A refurb should not have any marks whatsoever. Mine have always looked brand new


----------



## wiseguychacon (Oct 23, 2011)

And the phone is still so new it will most likely be a brand new one
It's takes about 4-6 months from repllease before they are refurbished phones.

Sent from my Galaxy Nexus using RootzWiki


----------



## dpaine88 (Jul 21, 2011)

gixxertriplezero said:


> If u are within urn14 day satisfaction period. But if not u will still get a refurb without the cost. I personally have never had a a prob with a refurb


Hmm good thoughts, it has been over 14 days but Best Buy said they have 30 day themselves

Sent from my Galaxy Nexus using RootzWiki


----------



## wiseguychacon (Oct 23, 2011)

gixxertriplezero said:


> They won't charge u if u have a scratch on it. Come on


Um yes they will. I know for a fact!

Sent from my Galaxy Nexus using RootzWiki


----------



## gixxertriplezero (Dec 29, 2011)

And it has a 1 year warrantee regardless of where u got it


----------



## wiseguychacon (Oct 23, 2011)

gixxertriplezero said:


> And it has a 1 year warrantee regardless of where u got it


Yes its a manufacterer warranty meaning Samsung and Verizon does not replace it unless was bought direct from them or an authorized premium retailer best but is a reseller, so Verizon will not replace it.

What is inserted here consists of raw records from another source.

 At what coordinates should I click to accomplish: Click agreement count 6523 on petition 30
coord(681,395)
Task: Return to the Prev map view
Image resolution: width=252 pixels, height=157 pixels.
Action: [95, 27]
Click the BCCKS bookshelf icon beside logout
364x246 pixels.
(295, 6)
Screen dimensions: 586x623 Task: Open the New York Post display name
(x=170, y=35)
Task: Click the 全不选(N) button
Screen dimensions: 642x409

Sent from my Galaxy Nexus using RootzWiki


----------



## wiseguychacon (Oct 23, 2011)

You can make your choice based on whatever info you get, but take of from someone that knows a lot of people that work for the company. Just go through best buy insurance save the arguement and headache.

Sent from my Galaxy Nexus using RootzWiki


----------



## gixxertriplezero (Dec 29, 2011)

Wow u think u know but u don't. Just call Verizon and find out for yourself. They have the best customer service for a reason. They don't care where u got the phone.


----------



## dpaine88 (Jul 21, 2011)

wiseguychacon said:


> And the phone is still so new it will most likely be a brand new one
> It's takes about 4-6 months from repllease before they are refurbished phones.
> 
> Sent from my Galaxy Nexus using RootzWiki


That's a good point, I'll probably just go through the insurance, just gonna be hard to live through a week or two without it: (

Sent from my Galaxy Nexus using RootzWiki


----------



## kauthor47 (Jun 7, 2011)

dpaine88 said:


> Hmm good thoughts, it has been over 14 days but Best Buy said they have 30 day themselves
> 
> Sent from my Galaxy Nexus using RootzWiki


I work for Best Buy Mobile, I can clarify this for you.

The actual return policy for the phone (ie cancel your upgrade or cancel your account) is 14 days, as per Verizon. On day 15, your early termination fee kicks in. If you get it from Best Buy, that is still correct, you still only have Verizon's 14 days to completely RETURN it, however, you still have Best Buy's 30 days to EXCHANGE it for another phone if you either don't like it or something happens that's out of your control (ie screen died or some shit).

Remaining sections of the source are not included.